Rum Punch This is the traditional sort of punch, usually made with Planters Rum – but you can use any dark rum you like. These are the ingredients per drink, so multiply them per serving. 2 oz orange juice 1½ oz pineapple juice
oz lime juice 2 oz dark rum 1 dash of Grenadine
They all go in together and get mixed up and should be poured into glasses which are already filled with ice and garnished with an orange slice and a cherry
Tastes like a giant Tequila Sunrise – this one is supposed to be served in a bowl. This is the ratio of ingredients for each serving again:
1 cup of orange juice
1/2 cup tequila
1/3 cup lemon juice
1/6 cup sugar
Mix the OJ and the sugar until the sugar dissolves then add the tequila and lemon juice and then pour it all over ice. Of course you can serve these in their own glasses as well if you want – probably garnished with lemon and orange slices. It doesn't look like much, but it's very tasty and easy to make lots of.

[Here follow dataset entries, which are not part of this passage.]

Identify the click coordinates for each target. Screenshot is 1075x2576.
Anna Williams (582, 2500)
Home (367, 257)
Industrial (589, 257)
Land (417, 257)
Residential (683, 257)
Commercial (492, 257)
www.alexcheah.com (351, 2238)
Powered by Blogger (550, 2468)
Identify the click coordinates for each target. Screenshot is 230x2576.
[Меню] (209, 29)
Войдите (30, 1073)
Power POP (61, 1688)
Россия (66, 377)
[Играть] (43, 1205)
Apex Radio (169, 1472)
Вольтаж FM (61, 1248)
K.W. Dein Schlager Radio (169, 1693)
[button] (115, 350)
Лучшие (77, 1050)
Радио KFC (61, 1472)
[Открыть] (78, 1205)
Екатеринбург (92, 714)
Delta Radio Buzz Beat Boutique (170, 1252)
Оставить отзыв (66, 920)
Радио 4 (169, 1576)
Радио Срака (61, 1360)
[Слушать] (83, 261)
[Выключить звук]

This is the first recipe I found – makes sense to be serving Champagne Punch at a wedding as everyone is probably already drinking champagne. It's not as simple as the other recipes though, and does need to be made in a batch so that it mixes properly. These are the ingredients:
1 litre of peach nectar
180ml frozen orange juice
½ cup peach brandy
¼ cup grenadine syrup
3 bottles of champagne
¼ cup lemon juice
950ml carbonated water
In this recipe you need to combine everything that's not fizzy first, then add the champagne and water. Make sure it's all super cold before you start mixing, 'cause there's no ice, and serve it in those 'bowl' champagne glasses if you can, garnished with a slice of fresh peach.
Bajan Rum Punch
This one surprised me – it doesn't look like Punch at all, but it's one of the oldest recipes around so I tried it and it's very good. These are the ingredients:
4 cups water
3 cups Cockspur Rum
2 cups sugar syrup (simple syrup)
1 cup lime juice
a few dashes of Angostura Bitters
It's made in a jug and served over ice then the nutmeg is sprinkled on top.